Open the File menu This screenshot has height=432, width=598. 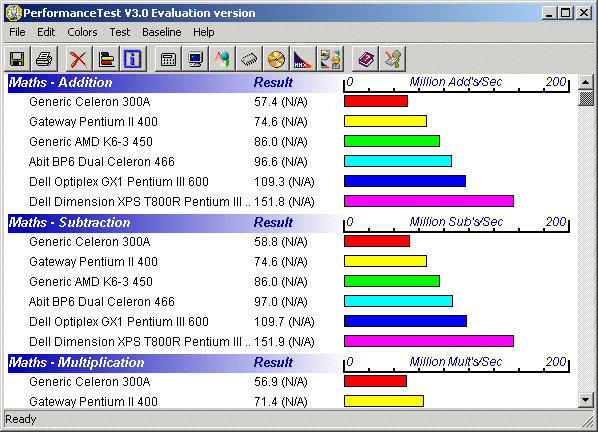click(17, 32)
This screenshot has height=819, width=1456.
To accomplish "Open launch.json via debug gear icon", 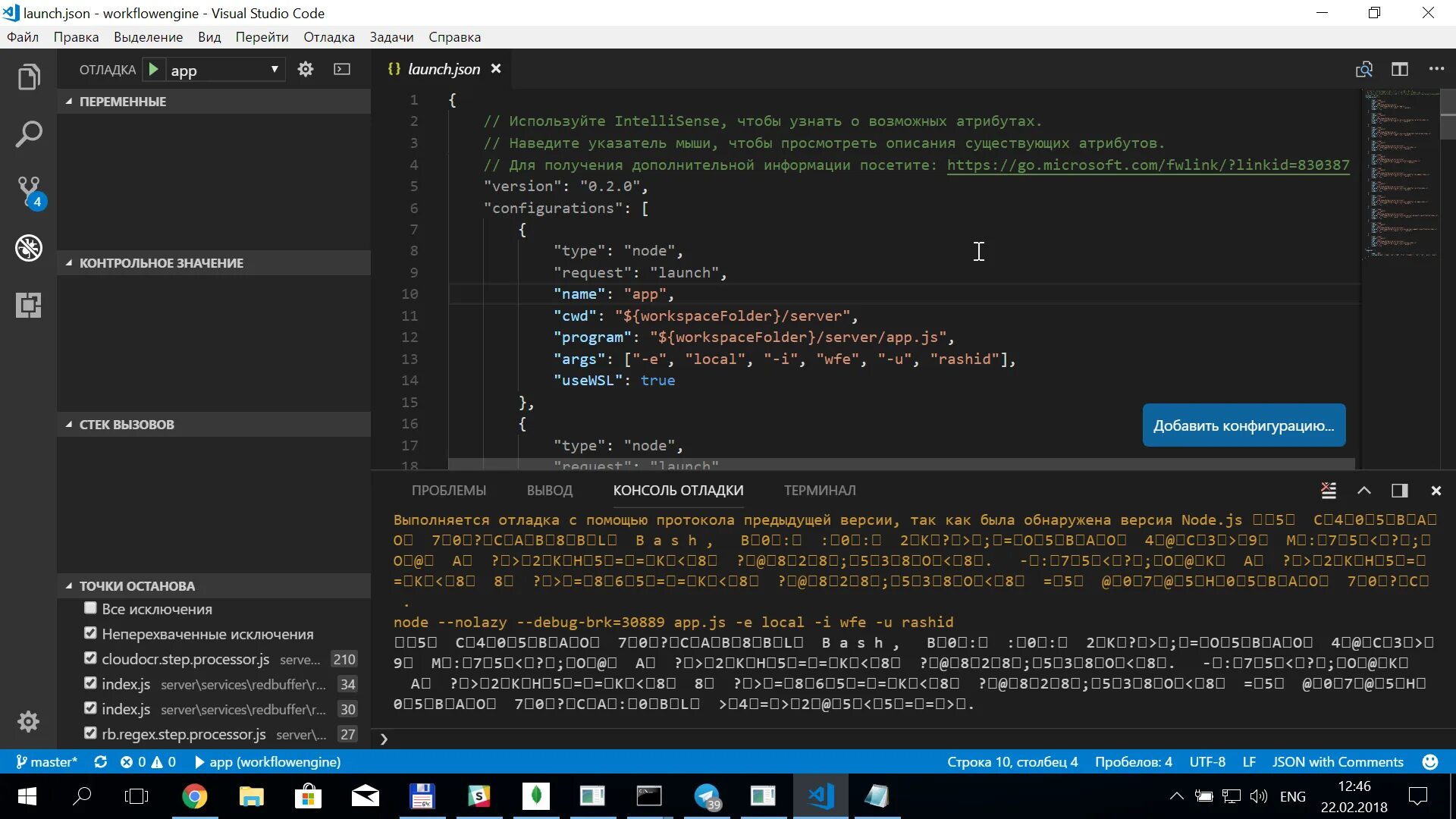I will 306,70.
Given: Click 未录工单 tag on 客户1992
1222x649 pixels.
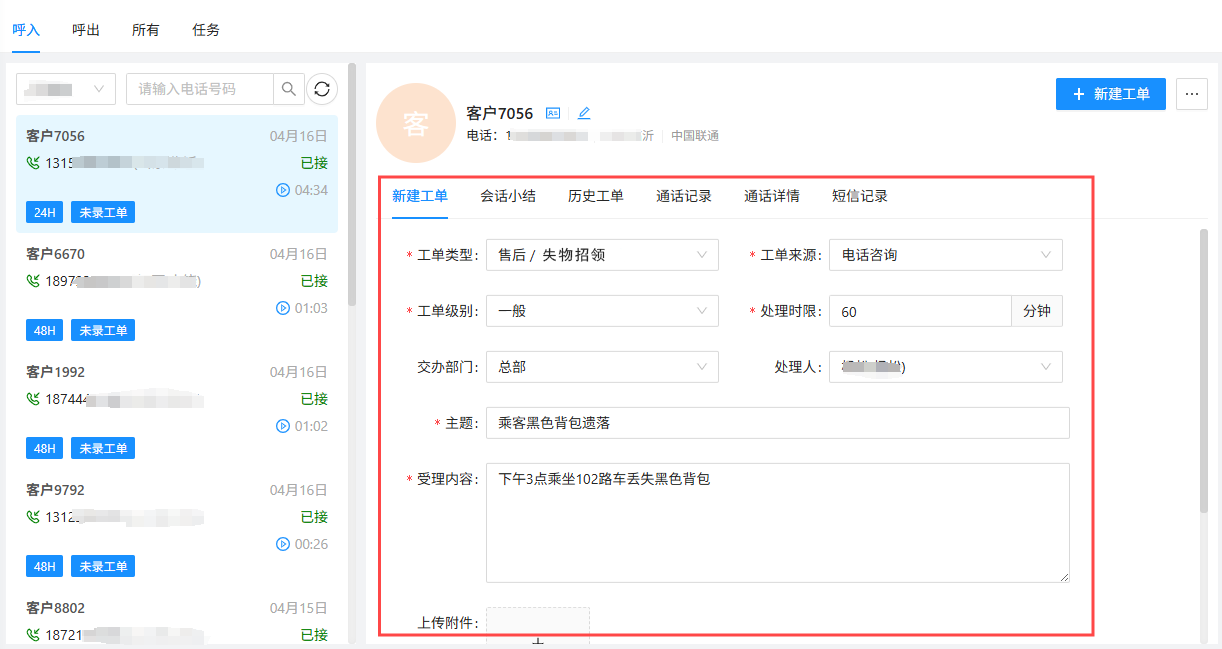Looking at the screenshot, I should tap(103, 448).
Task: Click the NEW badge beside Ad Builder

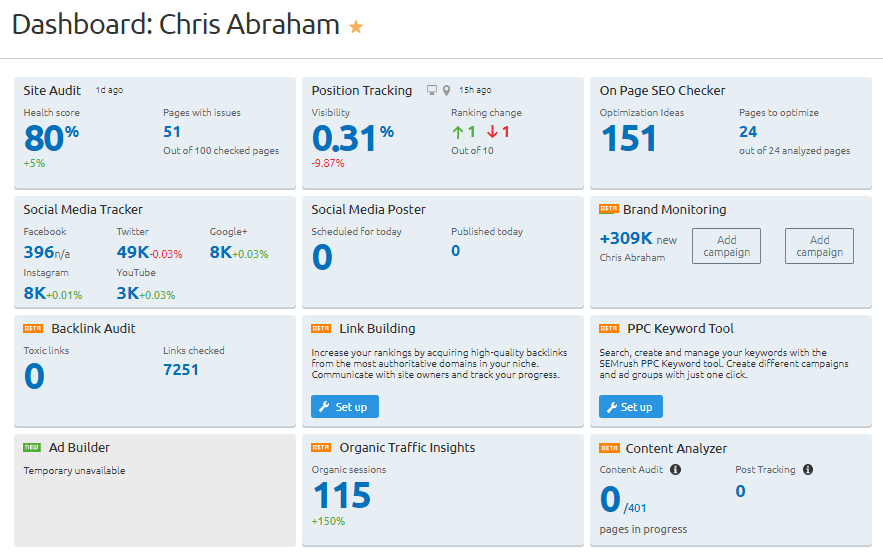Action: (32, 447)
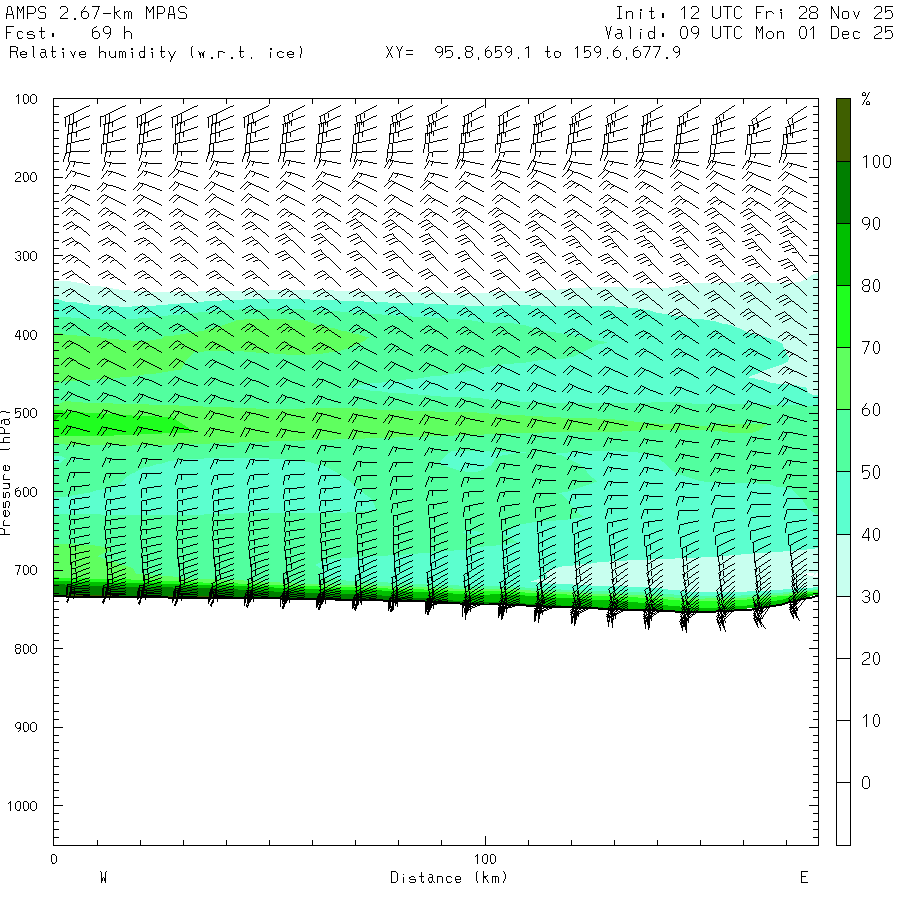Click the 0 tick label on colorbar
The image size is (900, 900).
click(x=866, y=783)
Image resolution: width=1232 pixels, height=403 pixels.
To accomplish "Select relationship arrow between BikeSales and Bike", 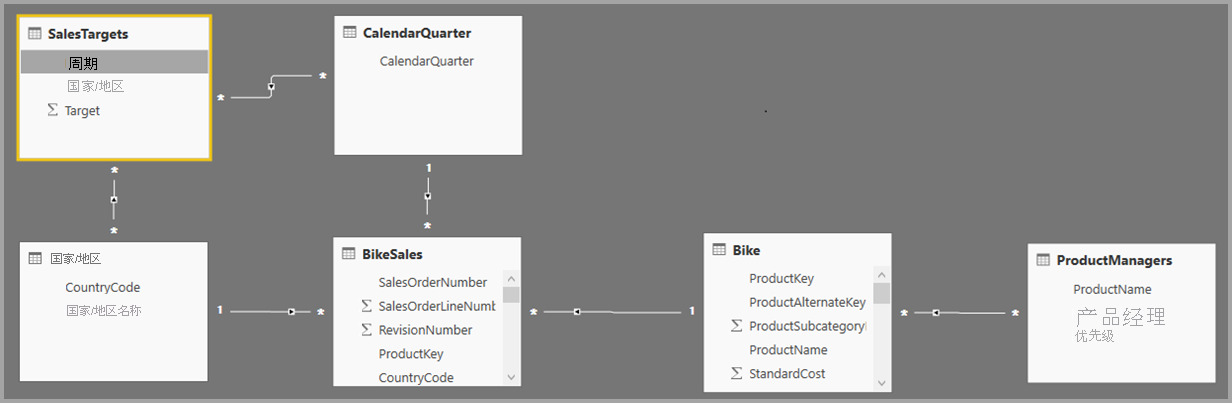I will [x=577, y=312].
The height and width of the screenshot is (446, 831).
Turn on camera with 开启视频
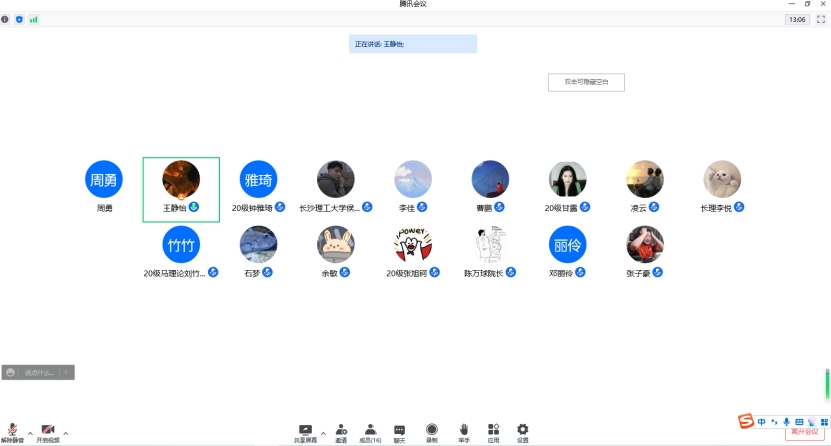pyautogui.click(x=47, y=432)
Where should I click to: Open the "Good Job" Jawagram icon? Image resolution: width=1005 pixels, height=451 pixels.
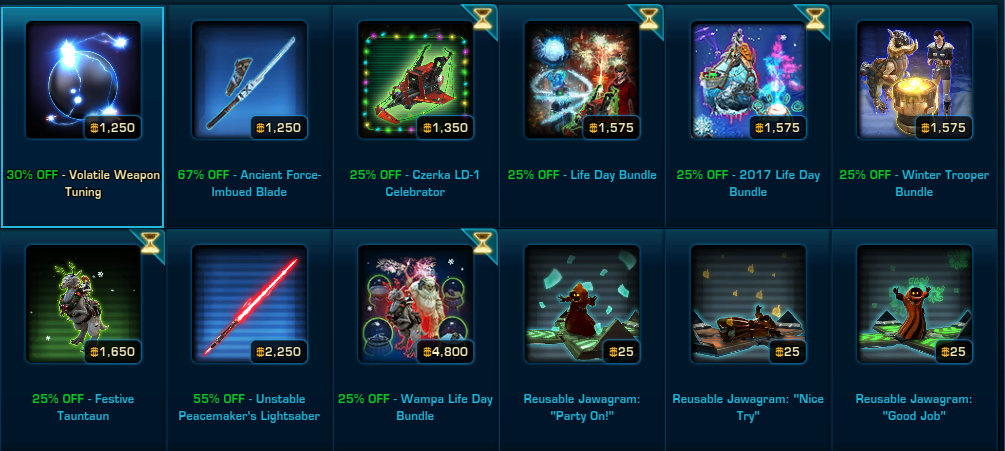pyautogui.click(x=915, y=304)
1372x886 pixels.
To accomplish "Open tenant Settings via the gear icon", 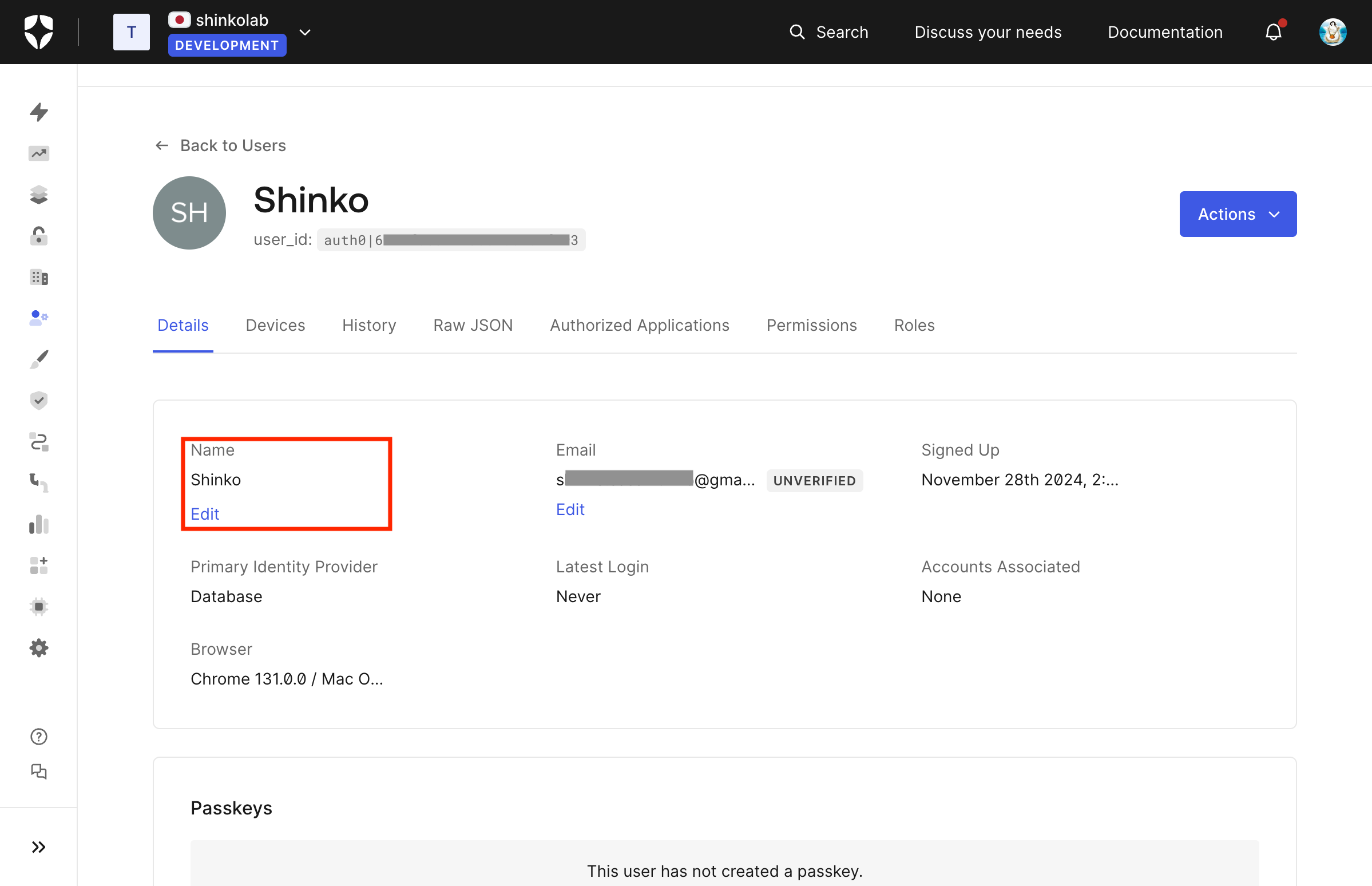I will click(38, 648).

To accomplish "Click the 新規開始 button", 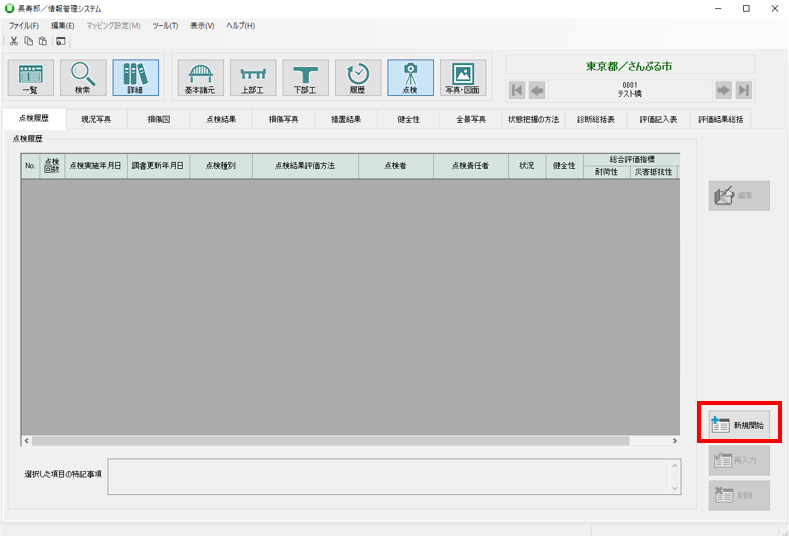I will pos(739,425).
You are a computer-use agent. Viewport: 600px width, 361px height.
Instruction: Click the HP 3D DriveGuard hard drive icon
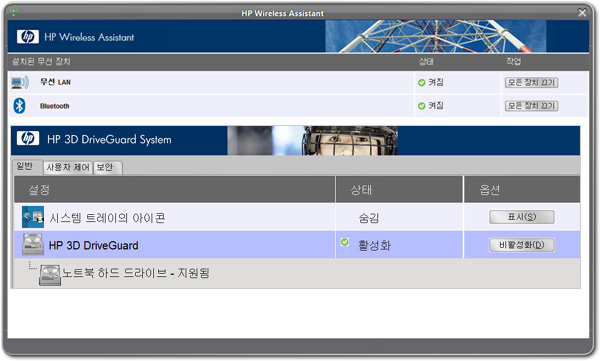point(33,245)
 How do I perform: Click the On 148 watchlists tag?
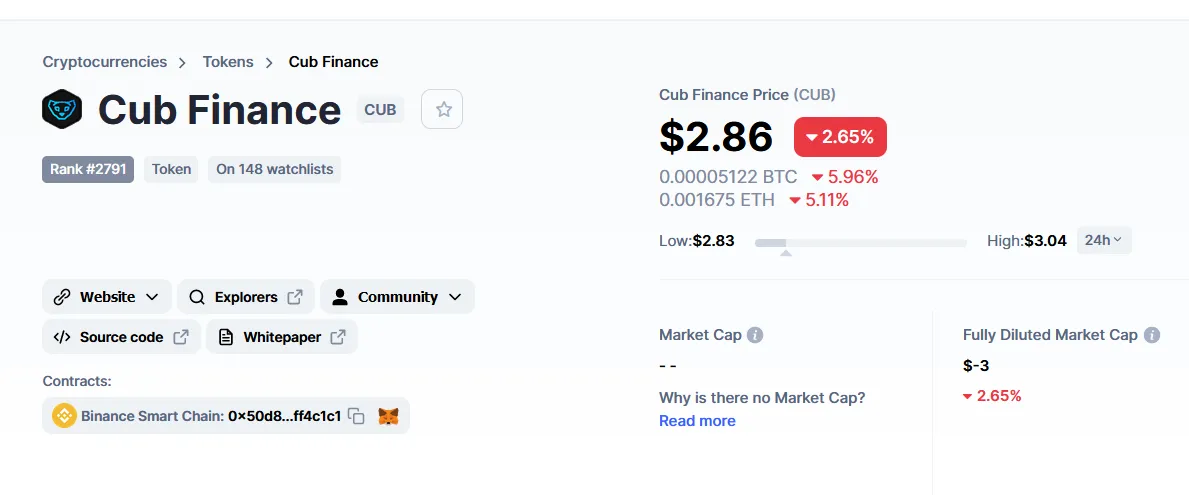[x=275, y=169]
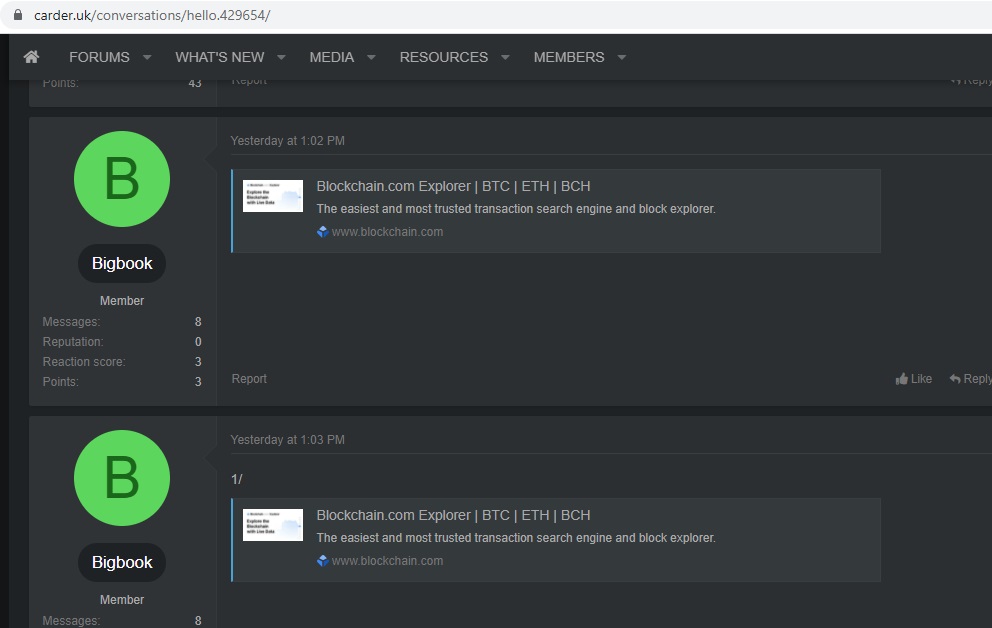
•••
> [Task instructions]: Recast the data from the line containing "Given: Click 未录工单 tag on 客户1992" down to the line containing "click(x=866, y=783)", both included, as a Markdown table with the columns No. and Text, omitting blank lines. Leave the pictures out of the answer.

> [Full output]:
| No. | Text |
|---|---|
| 1 | Given: Click 未录工单 tag on 客户1992 |
| 2 | 1222x649 pixels. |
| 3 | Looking at the screenshot, I should tap(103, 448). |
| 4 | Task: Click the NEW badge beside Ad Builder |
| 5 | Action: (32, 447) |
| 6 | Click the 0 tick label on colorbar |
| 7 | The image size is (900, 900). |
| 8 | click(x=866, y=783) |